The average temperature at the weather service's Salt Lake City International Airport station ended up at 67.2 degrees, breaking the previous record of 66.7 degrees set in 1934, according to the agency's climate records. The final average was also 5.7 degrees above the 30-year normal of 61.5 degrees.

The National Weather Service's Salt Lake City records date back to 1874.

The National Centers for Environmental Information is expected to release more statewide data next week, though preliminary numbers show that May produced above-normal temperatures across most of the state — though, not all were as above normal as Salt Lake City. For example, Cedar City's average temperature of 58.4 degrees ended up 2 degrees above normal.

It's the exact opposite of the first third of the year, which was one of the colder starts to a year in recent memory. The agency, which compiles weather service data across the state, lists Utah's average temperature from Jan. 1 to April 30 as 32.3 degrees, which is 2.3 degrees below the 20th-century normal and the 21st coldest first four months to a year since at least 1895.

The cold start had much to do with a consistent pattern that sent storm after storm toward Utah, which is also how the state ended up with a record snowpack. It didn't allow for many high-pressure systems to develop over the state to warm things up.

A new "anomalous" pattern developed through most of May that changed things up, says Glen Merrill, meteorologist and hydrologist for the National Weather Service.

He explains that May is typically a "roller coaster" month in Utah. It's known to be consistently inconsistent, bringing a mixture of high-pressure systems that can boost temperatures into the 90s across the Wasatch Front only to be cooled down by a storm system that could even bring snow to the valleys.

But this year, high-pressure systems began to build up over the northern Rocky Mountain region while low-pressure systems developed southeast of Utah, creating what's known as a blocking pattern that pulled moisture from the Pacific and warm air from areas south of Utah. The dominant pattern kept temperatures generally warmer than average throughout the month, with very few extremes.

"What we've seen is consistent weather nearly on a daily basis with minimal fluctuation holding in the 70s and the low-80s for weeks now," he told KSL.com Thursday morning, noting that the consistency was abnormal.
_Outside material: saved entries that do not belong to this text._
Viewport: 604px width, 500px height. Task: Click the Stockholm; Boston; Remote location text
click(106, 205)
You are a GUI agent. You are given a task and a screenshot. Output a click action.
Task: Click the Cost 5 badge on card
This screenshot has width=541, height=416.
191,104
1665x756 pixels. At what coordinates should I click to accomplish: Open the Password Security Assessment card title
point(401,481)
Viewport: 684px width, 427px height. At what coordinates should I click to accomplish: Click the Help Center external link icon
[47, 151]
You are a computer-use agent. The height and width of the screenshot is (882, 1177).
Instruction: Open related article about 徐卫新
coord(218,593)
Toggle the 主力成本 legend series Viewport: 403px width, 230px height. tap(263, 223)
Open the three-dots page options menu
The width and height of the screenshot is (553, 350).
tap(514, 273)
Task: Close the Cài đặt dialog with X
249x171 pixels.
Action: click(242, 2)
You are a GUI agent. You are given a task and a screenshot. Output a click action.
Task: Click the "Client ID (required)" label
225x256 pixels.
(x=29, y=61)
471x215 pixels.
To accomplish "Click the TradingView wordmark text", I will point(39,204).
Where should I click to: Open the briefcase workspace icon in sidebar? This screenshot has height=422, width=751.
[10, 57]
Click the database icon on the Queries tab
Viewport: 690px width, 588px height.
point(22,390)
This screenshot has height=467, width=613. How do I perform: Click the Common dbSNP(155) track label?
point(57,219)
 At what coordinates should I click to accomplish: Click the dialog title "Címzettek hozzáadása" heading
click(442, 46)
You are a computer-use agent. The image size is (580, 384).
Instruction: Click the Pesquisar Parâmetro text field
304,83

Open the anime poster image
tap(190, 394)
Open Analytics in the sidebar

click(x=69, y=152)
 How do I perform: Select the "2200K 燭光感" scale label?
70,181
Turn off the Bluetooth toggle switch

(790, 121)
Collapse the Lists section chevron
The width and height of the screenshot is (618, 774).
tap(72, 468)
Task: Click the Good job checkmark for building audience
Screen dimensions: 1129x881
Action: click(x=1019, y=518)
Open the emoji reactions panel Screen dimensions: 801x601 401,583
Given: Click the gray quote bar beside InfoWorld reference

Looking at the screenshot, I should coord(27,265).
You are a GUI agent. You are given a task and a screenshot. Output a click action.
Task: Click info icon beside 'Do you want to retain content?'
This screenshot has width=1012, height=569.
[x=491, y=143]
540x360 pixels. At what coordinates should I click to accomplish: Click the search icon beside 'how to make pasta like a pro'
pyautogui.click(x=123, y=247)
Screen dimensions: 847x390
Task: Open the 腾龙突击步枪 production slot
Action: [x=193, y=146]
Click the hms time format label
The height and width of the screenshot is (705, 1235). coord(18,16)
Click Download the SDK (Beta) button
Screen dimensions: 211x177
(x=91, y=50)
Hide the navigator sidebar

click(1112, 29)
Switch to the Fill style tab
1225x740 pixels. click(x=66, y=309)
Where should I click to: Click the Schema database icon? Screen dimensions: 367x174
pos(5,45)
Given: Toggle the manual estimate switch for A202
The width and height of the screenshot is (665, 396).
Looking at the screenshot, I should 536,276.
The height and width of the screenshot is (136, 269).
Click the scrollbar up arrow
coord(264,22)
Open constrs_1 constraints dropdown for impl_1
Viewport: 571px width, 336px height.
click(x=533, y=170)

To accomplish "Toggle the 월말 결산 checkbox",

In the end, Salt Lake City ended up with above-normal average temperatures during 26 of the 31 days in May, though it didn't hit the same extremes as the previous record in 1934, which remains the hottest year on record in Utah's history. The average maximum temperature reached 82.4 degrees that year, 1.9 degrees above the second-highest May maximum average, 3.9 degrees above the average maximum this year and nearly 10 degrees above the city's current normal.

The weather patterns that developed in May also show no sign of stopping anytime soon at the beginning of meteorological summer. Merrill says don't be surprised if the warm temperatures and scattered showers and thunderstorms remain in place through at least the next two weeks.

"We're just kind of locked in this (pattern)," he said. "Call it rinse and repeat."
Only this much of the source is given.